Zebrafish (Danio rerio) is an excellent model to study
bacterial infections in fish and their treatment. We used zebrafish as a model of
infection for Aeromonas salmonicida subsp. salmonicida (hereinafter A. salmonicida), the causative agent of fish
furunculosis. The
infection process of A. salmonicida was studied by immersion of zebrafish larvae in 2 different doses of the bacteria and the fish mortality was monitored for three days. The bacterium caused a high mortality (65 %) in zebrafish larvae only when they were exposed to a high bacterial concentration (107 bacterial cells/mL).

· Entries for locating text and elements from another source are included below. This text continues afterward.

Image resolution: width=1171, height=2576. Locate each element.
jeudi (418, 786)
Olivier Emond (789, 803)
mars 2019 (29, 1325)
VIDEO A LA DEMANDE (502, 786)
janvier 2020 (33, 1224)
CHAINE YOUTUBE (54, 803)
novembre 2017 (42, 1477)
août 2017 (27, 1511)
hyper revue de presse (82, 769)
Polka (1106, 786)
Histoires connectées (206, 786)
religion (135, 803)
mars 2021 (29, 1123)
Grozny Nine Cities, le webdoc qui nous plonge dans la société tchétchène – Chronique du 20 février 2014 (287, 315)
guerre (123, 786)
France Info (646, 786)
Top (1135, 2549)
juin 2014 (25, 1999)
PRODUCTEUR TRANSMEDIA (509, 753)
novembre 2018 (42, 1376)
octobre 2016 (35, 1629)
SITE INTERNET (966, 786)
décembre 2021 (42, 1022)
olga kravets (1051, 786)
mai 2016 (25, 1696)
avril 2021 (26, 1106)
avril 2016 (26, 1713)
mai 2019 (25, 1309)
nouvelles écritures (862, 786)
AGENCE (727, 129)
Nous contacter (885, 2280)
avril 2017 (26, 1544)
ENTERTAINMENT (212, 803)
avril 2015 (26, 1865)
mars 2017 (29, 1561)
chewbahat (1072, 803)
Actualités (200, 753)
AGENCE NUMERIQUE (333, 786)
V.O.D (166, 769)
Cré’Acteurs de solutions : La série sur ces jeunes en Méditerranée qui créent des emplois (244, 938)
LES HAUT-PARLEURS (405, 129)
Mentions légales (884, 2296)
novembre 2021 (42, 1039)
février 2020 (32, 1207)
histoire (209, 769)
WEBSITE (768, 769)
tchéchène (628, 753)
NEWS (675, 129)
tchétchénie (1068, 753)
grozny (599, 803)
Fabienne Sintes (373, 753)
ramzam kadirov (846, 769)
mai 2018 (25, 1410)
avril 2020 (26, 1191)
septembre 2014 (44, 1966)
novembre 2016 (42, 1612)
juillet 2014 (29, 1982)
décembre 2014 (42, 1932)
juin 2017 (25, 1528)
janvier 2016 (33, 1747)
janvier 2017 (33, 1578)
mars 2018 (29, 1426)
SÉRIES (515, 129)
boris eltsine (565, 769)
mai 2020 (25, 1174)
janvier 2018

To evaluate the use of fluorescence microscopy to follow A. salmonicida
infection in vivo, two different fluorescent strains generated by labeling an A. salmonicida strain with either, the
green fluorescent protein (GFP), or with a previously reported
siderophore amonabactin-
sulforhodamine B conjugate (AMB-SRB), were used. The distribution of both labeled bacterial strains in the larvae tissues was evaluated by conventional and confocal fluorescence microscopy. The fluorescent signal showed a greater intensity with the GFP-labeled bacteria, so it could be observed using conventional fluorescence microscopy. Since the AMB-SRB labeled bacteria showed a weaker signal, the larvae were imaged using a
laser scanning confocal microscope after 48 h of exposure to the bacteria. Both fluorescent signals were mainly observed in the larvae digestive tract, suggesting that this is the main colonization route of zebrafish for waterborne A. salmonicida. This is the first report of the use of a
siderophore-fluorophore conjugate to study a
bacterial infection in fish. The use of a
siderophore-fluorophore conjugate has the advantage that it is a specific marker and that does not require genetic manipulation of the bacteria.